┌─ PROVIDED PASSAGE

I came across a function called sysopen in one of our scripts and I was wondering if there is an advantage of sysopen vs. open.

If so, which one is better or is there a situation where one is better than the other?

I've always used open and I'm not sure if I should start using sysopen.

Replies are listed 'Best First'.
Re: sysopen vs. open
by jwkrahn (Abbot) on May 15, 2009 at 00:10 UTC

    Perl's open is equivalent to C's fopen and Perl's sysopen is equivalent to C's open.

      I'm not very familiar with C. So, I have to ask... in which situation is open better than sysopen or vice-versa?
        At a command prompt type perldoc -f sysopen and perldoc -f open. Or compare them on http://perldoc.perl.org/index-functions.html.

        My summary is that sysopen is a lower-level interface that can't ever be removed because of backwards compatibility, while open is the one that I would suggest people use.

      Not so. Both create buffered handles like fopen(3), not mere file descriptors like open(2)

      The difference is the args you can pass to them.

└─
┌─ DATA SECTION

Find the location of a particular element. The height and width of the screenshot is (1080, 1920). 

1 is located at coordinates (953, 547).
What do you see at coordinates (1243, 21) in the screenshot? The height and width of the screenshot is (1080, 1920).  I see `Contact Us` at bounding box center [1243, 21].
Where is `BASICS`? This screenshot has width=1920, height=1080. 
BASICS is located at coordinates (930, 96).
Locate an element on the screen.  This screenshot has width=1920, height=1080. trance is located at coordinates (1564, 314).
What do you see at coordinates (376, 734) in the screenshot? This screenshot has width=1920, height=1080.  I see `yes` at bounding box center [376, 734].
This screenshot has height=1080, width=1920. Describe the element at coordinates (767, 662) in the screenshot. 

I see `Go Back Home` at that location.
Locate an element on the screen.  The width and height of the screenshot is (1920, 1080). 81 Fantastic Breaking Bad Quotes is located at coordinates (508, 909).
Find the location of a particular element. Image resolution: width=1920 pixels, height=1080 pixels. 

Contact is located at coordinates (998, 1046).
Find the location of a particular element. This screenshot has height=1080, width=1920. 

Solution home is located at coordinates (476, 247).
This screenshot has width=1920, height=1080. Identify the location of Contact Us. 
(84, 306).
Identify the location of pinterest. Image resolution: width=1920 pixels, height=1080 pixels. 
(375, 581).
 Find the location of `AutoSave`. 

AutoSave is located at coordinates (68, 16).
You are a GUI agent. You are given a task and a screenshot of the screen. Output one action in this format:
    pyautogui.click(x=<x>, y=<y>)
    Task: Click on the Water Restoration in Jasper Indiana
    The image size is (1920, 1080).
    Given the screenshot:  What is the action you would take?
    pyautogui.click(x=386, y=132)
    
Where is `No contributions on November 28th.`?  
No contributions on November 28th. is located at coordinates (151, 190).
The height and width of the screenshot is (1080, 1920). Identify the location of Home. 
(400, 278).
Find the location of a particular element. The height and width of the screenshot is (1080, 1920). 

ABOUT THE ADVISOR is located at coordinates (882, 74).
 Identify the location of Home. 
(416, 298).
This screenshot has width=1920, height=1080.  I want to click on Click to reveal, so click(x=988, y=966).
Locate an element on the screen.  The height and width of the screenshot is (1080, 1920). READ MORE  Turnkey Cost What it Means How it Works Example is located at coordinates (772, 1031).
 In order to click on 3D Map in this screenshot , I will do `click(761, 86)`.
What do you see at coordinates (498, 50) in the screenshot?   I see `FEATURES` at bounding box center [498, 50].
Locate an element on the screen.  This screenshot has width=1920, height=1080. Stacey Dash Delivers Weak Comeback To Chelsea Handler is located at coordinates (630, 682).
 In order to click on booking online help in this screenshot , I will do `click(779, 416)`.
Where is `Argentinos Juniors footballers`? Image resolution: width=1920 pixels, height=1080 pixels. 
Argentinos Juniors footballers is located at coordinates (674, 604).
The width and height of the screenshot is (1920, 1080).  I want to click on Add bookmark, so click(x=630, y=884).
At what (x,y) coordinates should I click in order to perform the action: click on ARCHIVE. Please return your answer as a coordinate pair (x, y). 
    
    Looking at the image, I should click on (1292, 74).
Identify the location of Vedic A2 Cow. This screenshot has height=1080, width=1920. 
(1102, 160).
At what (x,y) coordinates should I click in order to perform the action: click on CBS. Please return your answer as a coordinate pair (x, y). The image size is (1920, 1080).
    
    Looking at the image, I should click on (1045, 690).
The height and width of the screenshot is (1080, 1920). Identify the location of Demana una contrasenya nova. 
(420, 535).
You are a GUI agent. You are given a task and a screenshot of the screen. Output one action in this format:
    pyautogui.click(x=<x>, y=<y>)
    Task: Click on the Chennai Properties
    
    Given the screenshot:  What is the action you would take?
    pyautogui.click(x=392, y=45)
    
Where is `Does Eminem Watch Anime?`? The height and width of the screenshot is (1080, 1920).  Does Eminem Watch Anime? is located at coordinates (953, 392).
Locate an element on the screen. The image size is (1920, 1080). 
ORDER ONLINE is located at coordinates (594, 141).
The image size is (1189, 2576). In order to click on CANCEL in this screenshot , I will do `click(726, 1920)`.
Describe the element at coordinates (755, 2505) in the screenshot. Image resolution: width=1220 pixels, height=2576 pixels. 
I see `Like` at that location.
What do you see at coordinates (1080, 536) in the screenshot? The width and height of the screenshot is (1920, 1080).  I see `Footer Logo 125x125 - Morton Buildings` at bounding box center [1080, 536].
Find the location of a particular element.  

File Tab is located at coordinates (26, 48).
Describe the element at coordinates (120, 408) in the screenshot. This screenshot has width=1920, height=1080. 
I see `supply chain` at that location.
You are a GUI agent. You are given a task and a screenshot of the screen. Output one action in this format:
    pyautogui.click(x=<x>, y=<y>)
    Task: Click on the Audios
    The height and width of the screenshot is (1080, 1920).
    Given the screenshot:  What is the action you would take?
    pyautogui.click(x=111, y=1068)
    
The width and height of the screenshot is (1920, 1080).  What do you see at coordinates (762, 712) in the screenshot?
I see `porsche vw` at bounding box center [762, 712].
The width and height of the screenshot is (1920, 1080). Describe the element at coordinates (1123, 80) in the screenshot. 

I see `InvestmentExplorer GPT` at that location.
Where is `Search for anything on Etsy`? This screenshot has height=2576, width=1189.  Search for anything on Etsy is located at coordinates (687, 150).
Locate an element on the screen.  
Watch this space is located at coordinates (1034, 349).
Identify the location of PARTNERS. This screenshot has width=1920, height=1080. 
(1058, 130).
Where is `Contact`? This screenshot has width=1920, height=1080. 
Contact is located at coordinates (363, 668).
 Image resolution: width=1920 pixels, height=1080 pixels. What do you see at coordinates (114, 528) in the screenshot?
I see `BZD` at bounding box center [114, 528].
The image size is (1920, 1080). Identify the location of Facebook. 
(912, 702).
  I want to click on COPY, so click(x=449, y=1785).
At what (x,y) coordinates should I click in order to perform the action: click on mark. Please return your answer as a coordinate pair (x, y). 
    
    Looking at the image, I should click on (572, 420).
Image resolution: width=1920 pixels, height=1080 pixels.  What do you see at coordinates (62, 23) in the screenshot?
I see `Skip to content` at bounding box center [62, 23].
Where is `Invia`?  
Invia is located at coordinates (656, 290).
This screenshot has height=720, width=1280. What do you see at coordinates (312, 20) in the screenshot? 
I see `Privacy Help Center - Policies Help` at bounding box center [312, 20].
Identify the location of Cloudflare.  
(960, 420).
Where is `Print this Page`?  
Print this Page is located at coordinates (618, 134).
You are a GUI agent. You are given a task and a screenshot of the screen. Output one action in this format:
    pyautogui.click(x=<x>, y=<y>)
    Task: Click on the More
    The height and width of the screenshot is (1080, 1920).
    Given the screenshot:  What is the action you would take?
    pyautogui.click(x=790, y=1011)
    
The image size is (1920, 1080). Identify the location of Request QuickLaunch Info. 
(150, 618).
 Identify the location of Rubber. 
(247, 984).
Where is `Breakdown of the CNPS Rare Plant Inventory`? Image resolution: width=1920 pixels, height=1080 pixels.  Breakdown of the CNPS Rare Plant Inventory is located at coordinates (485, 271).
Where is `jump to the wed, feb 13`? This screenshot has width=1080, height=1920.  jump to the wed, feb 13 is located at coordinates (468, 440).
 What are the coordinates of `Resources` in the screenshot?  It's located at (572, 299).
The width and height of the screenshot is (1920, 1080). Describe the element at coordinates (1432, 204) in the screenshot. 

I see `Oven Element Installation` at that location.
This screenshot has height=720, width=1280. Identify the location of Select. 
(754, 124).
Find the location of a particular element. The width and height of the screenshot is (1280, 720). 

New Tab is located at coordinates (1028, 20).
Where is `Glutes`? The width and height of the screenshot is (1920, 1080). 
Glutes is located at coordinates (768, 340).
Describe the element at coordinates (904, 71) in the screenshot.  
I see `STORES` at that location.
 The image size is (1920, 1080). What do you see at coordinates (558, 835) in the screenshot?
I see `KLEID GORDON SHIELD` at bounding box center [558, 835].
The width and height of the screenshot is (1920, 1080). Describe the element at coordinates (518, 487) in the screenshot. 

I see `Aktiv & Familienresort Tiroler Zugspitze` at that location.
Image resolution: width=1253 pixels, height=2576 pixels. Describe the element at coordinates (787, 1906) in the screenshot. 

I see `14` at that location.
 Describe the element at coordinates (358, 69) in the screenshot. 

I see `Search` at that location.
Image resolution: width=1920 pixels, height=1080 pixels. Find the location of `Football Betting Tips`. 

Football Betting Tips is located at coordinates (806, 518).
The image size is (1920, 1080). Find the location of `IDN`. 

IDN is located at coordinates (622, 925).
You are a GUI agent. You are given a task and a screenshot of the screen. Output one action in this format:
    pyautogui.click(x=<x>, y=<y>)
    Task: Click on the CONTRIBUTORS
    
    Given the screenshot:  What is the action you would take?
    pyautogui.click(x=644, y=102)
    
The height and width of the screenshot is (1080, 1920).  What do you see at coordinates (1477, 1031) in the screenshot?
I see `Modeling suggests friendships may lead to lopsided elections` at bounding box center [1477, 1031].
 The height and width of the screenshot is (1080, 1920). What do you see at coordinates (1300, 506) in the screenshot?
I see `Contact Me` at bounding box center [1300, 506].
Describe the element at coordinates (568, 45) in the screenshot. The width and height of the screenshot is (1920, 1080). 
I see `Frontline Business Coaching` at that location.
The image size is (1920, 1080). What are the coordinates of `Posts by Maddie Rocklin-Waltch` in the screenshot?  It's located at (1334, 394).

└─

## TASK REQUIREMENTS
In the thread comparing sysopen and open, reproduce the passage from "Perl's open is" to "pass to them." word for word. The data has no connection to the thread comparing sysopen and open.

## COMPLETE OUTPUT
Perl's open is equivalent to C's fopen and Perl's sysopen is equivalent to C's open.

      I'm not very familiar with C. So, I have to ask... in which situation is open better than sysopen or vice-versa?
        At a command prompt type perldoc -f sysopen and perldoc -f open. Or compare them on http://perldoc.perl.org/index-functions.html.

        My summary is that sysopen is a lower-level interface that can't ever be removed because of backwards compatibility, while open is the one that I would suggest people use.

      Not so. Both create buffered handles like fopen(3), not mere file descriptors like open(2)

      The difference is the args you can pass to them.